* [What you will do]:
The word "clock" marks the lines to keep; find each one in the data and copy it.

(Collection entries)
======
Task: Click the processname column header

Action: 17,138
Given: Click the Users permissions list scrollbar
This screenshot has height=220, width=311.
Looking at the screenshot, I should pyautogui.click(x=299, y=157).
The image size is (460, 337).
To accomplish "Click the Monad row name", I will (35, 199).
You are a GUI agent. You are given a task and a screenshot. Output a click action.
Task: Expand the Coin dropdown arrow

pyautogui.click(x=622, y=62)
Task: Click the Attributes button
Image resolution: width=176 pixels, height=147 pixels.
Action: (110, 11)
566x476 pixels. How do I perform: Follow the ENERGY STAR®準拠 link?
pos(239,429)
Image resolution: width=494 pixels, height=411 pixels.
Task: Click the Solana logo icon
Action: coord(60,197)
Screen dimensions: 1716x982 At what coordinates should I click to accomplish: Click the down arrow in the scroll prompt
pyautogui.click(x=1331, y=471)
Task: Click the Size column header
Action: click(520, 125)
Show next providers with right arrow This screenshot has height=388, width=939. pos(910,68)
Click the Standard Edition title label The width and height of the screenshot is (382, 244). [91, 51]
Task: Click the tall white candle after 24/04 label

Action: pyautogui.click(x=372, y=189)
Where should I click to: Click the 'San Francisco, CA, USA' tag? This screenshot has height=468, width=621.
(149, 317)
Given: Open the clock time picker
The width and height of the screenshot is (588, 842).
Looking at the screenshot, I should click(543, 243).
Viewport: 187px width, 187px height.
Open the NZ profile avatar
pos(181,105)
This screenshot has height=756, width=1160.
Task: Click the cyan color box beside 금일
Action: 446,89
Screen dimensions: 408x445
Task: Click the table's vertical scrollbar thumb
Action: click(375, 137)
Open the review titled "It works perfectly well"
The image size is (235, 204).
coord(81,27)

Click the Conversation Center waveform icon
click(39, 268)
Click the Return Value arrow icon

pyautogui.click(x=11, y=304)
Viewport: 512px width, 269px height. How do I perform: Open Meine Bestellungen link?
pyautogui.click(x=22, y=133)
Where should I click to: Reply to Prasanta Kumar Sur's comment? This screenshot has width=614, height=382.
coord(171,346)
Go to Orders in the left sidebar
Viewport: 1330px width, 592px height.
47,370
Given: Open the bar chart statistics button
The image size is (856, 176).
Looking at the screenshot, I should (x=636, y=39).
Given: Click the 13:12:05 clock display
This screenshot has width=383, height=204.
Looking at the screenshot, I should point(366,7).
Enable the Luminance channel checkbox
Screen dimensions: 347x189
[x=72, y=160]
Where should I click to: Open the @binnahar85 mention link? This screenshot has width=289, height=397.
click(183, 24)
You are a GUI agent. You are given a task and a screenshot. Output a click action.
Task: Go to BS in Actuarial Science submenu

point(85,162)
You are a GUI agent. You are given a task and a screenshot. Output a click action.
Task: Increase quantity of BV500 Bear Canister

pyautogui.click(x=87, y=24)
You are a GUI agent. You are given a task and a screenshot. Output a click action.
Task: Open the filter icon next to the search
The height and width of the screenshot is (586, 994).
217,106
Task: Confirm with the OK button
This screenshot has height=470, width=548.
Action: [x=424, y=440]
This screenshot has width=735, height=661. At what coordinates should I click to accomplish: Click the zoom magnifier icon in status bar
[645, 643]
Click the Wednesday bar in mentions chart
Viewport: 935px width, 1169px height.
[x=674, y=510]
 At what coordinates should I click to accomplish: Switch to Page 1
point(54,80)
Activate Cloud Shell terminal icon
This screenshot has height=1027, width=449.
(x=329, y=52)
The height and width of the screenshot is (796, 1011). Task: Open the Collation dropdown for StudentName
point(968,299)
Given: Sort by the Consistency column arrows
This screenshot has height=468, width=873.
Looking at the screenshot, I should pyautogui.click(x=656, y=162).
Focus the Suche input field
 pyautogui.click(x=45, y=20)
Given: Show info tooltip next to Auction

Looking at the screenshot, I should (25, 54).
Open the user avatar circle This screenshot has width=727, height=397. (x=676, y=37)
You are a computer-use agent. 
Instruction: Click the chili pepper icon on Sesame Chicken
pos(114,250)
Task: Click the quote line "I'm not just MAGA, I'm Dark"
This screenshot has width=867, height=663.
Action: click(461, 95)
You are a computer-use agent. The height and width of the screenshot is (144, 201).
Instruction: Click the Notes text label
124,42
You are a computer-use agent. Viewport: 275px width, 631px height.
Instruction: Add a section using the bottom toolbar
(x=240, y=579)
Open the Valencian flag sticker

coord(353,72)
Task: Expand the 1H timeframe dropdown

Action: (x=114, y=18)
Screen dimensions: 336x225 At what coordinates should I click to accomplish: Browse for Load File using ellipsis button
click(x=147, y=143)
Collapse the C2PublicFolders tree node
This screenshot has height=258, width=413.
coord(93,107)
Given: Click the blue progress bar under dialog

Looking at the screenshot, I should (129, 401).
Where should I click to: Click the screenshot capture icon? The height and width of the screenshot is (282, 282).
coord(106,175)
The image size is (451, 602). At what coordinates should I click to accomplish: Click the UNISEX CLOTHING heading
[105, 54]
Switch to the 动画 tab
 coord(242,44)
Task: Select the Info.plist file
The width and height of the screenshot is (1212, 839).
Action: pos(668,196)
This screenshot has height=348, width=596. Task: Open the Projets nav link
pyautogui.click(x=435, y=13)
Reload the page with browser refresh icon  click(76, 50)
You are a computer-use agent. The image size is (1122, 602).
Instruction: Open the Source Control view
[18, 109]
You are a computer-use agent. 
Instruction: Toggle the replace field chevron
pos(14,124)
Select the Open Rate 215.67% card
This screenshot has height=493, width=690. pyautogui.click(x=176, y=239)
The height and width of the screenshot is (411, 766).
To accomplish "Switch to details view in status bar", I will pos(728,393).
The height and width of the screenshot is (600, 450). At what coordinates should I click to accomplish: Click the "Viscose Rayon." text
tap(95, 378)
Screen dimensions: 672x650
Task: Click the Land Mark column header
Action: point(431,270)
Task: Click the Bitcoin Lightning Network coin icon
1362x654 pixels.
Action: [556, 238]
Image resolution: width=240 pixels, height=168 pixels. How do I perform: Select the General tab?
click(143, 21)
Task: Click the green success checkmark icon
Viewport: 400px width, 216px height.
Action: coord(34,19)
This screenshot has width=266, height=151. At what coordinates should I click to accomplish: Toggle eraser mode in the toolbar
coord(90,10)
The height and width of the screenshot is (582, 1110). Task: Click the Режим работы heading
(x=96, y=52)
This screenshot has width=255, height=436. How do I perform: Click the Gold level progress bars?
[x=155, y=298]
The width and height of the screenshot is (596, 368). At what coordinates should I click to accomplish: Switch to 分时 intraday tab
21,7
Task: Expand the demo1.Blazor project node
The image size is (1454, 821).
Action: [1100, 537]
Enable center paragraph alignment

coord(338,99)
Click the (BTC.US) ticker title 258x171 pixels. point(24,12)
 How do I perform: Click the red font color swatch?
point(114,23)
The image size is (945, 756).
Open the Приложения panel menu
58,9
======
* [Written solution]:
Given: Open the clock time picker
Given: Click the 13:12:05 clock display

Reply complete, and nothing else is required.